Azure RBAC roles control what someone can do with Azure resources (VMs, storage, databases). These are assigned at subscription, resource group, or resource scope. The Owner, Contributor, and Reader built-in roles are Azure RBAC roles.

Being a Global Administrator in Entra ID does not automatically give you access to Azure resources. Conversely, being an Owner on a subscription does not let you manage user accounts in the tenant. The two systems are separate. A Global Administrator can, however, elevate themselves to User Access Administrator on the root management group — but this is an explicit, audited action, not automatic.

For detail on the Azure RBAC system, see Azure RBAC.

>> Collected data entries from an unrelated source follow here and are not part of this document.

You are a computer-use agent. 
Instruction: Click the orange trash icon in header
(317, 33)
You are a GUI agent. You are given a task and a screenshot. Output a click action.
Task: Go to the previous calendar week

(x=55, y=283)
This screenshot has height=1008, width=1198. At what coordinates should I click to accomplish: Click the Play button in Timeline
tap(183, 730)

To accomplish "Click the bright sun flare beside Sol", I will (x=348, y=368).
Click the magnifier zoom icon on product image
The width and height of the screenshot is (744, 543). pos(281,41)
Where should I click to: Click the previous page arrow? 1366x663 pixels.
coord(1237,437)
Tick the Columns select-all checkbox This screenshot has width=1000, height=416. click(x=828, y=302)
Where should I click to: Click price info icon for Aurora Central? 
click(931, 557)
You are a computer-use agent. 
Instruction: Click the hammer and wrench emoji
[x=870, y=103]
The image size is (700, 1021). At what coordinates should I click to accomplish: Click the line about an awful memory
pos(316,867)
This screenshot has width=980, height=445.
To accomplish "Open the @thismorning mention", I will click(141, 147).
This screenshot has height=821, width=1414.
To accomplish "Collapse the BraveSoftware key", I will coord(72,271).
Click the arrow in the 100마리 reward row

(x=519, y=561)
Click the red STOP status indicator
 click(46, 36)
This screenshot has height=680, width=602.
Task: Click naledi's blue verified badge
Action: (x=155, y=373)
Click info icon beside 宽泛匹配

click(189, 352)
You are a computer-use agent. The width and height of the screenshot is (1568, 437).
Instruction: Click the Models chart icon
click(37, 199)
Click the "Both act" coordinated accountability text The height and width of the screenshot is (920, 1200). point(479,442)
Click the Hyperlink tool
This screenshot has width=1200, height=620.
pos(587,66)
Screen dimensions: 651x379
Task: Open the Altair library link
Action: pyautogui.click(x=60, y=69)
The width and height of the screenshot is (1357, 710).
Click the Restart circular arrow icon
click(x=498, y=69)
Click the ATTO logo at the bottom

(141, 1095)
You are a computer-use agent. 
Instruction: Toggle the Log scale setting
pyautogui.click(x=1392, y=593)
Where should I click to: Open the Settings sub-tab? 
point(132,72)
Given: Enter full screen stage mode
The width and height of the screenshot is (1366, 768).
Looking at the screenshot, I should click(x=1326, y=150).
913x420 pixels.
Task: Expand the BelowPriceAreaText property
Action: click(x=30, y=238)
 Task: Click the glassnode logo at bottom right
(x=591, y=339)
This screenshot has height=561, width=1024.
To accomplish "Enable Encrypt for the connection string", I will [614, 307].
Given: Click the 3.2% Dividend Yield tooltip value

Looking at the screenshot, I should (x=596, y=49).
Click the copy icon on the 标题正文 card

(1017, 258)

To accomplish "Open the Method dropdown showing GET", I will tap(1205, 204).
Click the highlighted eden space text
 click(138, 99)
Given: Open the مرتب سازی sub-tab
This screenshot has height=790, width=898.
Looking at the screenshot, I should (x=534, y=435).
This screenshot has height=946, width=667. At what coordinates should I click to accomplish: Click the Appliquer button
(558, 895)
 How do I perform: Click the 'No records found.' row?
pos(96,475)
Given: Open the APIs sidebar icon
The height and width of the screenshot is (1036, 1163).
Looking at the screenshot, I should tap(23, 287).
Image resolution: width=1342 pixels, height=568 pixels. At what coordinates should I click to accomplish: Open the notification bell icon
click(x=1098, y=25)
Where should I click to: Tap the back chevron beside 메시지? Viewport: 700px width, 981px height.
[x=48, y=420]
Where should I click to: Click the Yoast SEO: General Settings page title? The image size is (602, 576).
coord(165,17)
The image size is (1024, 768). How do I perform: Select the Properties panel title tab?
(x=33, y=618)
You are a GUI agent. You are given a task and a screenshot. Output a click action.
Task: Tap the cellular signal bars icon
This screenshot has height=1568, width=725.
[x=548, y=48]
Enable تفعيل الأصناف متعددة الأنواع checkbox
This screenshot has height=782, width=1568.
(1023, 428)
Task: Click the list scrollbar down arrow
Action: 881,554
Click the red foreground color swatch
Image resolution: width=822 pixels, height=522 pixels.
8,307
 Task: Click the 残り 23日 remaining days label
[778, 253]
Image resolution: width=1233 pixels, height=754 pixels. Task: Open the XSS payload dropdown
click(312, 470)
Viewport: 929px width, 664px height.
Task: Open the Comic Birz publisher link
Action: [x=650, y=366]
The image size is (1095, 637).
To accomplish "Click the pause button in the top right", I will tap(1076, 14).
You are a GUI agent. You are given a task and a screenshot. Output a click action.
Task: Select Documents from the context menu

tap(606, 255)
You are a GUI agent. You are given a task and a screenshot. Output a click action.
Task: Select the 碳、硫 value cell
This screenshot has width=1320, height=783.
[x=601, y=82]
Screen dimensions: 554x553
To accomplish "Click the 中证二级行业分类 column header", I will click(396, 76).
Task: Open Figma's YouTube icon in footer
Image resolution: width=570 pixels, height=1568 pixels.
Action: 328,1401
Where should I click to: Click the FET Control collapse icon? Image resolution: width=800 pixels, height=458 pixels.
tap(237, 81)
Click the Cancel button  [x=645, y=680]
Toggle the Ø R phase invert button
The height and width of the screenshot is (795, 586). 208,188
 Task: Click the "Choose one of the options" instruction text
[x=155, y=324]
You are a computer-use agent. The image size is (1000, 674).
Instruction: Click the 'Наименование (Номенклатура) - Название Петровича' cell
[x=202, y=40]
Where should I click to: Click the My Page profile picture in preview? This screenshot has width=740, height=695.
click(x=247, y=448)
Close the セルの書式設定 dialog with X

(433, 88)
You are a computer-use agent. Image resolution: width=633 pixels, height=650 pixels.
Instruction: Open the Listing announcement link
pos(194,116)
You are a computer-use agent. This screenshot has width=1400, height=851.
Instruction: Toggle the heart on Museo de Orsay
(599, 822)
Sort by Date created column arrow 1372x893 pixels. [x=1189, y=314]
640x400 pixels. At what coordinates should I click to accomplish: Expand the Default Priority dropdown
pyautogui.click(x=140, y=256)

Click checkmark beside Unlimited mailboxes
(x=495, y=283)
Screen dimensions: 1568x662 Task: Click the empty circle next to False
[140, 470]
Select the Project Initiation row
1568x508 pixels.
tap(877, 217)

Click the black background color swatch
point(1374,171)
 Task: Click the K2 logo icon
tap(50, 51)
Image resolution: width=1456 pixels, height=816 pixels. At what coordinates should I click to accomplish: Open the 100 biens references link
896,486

Exploring your tenant with the CLI

# Show the current tenant and subscription context
az account show --query '{subscriptionId:id, tenantId:tenantId, name:name}' --output json

# List all tenants your account has access to
az account tenant list --output table

# List users in the tenant (requires appropriate permissions)
az ad user list --query '[].{Name:displayName, UPN:userPrincipalName}' --output table

# List groups
az ad group list --query '[].{Name:displayName, ID:id}' --output table

# List enterprise applications (service principals)
az ad sp list --all --query '[].{Name:displayName, AppID:appId}' --output table

Common misconceptions about Microsoft Entra ID

  1. Confusing tenant admin with subscription owner. A new Azure user often assumes that being a Global Administrator means they control all Azure resources. It does not — Global Admin controls the tenant’s identity settings, not the subscription’s resources. You need separate RBAC assignments for resource access.
  2. Creating a new tenant for each project. Every new project or team does not need its own tenant. Tenants are organization-level boundaries. Creating unnecessary tenants fragments your identity management, makes cross-team collaboration harder, and increases licensing costs. Use subscriptions and management groups for project/environment separation.
  3. Ignoring guest user cleanup. B2B guest users accumulate over time — contractors, partners, consultants who have left. Old guest accounts remain valid until explicitly removed. Review guest user accounts regularly and use access reviews (Entra ID P2 feature) to automate the cleanup.
  4. Thinking Entra ID is like on-premises Active Directory. Entra ID does not have organizational units (OUs), Group Policy Objects (GPOs), or Kerberos. It is a different system optimized for cloud and SaaS scenarios. Trying to replicate an on-premises AD structure in Entra ID leads to confusion.

Frequently asked questions

Is Microsoft Entra ID the same as Azure Active Directory?

Yes. Microsoft Entra ID was rebranded from Azure Active Directory (Azure AD) in 2023. The underlying technology is identical. You will still see "Azure AD" in older documentation, blog posts, support tickets, and some portal labels. When you read "Azure AD" anywhere, it means Microsoft Entra ID. This page uses the current name throughout.

Can I have multiple Entra ID tenants in my organization?

Yes, and many large organizations do. Each tenant is a fully separate identity boundary. Users, groups, and applications in one tenant are not automatically visible in another. You can configure cross-tenant access settings and B2B collaboration to share resources across tenants, but this requires explicit configuration. Most organizations aim to minimize the number of tenants to reduce management complexity.

What is the difference between Entra ID Free and Entra ID P1/P2?

Entra ID Free is included with any Azure subscription and covers basic user management, group management, and single sign-on. Entra ID P1 adds Conditional Access policies, self-service password reset for on-premises write-back, and hybrid identity features. Entra ID P2 adds Identity Protection (risk-based conditional access) and Privileged Identity Management (just-in-time role activation). P1 and P2 are licensed per user per month.

Last verified: 19 March 2026 Cloud services change frequently. Verify details against official documentation before making infrastructure decisions.